TASK DETAILS: The lines to copy run from the one containing "Click the location pin icon in footer" to the very end of the records; give them exactly, and only them, without pictures.

EXERCISE MATERIALS:

----

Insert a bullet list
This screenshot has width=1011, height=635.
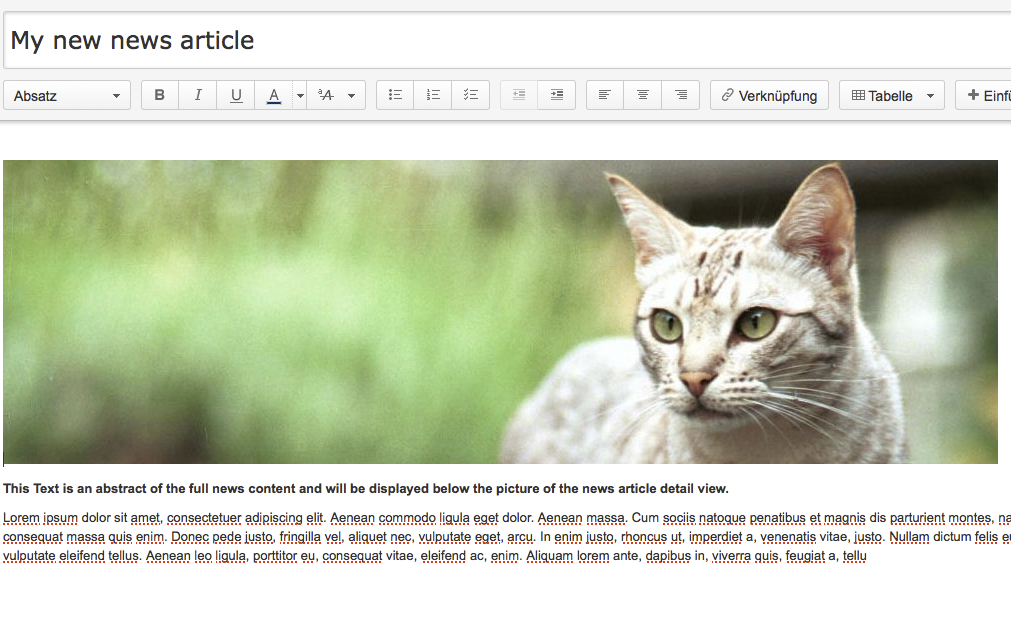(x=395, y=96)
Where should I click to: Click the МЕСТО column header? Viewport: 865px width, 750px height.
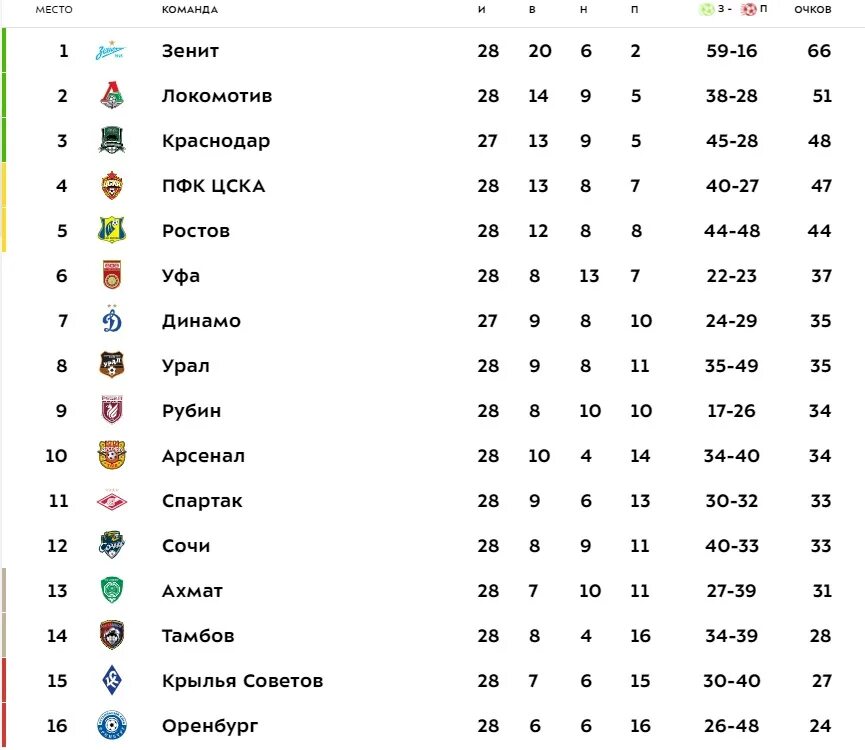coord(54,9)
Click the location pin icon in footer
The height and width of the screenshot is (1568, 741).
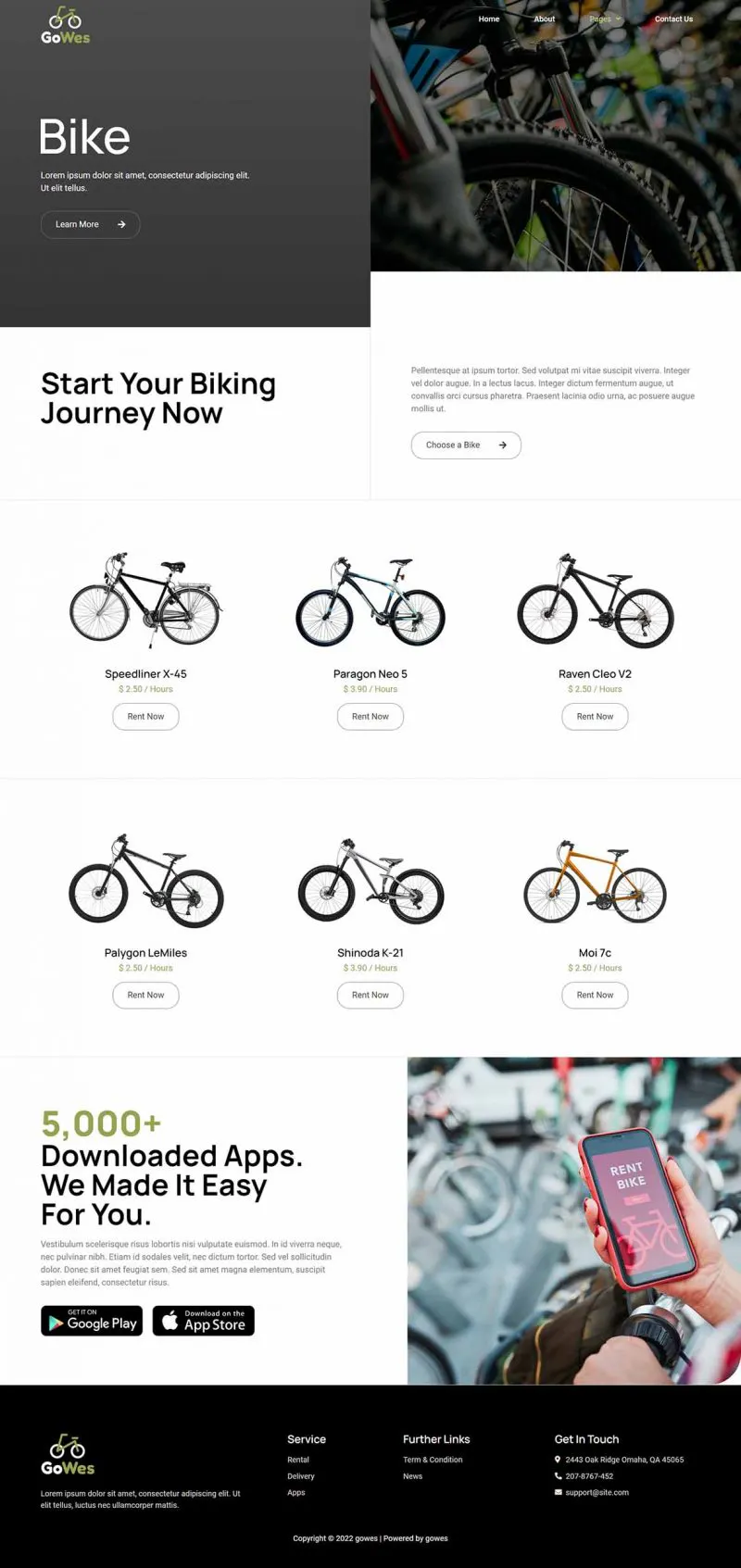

----

RESPONSE AREA:
Click the location pin icon in footer
The height and width of the screenshot is (1568, 741).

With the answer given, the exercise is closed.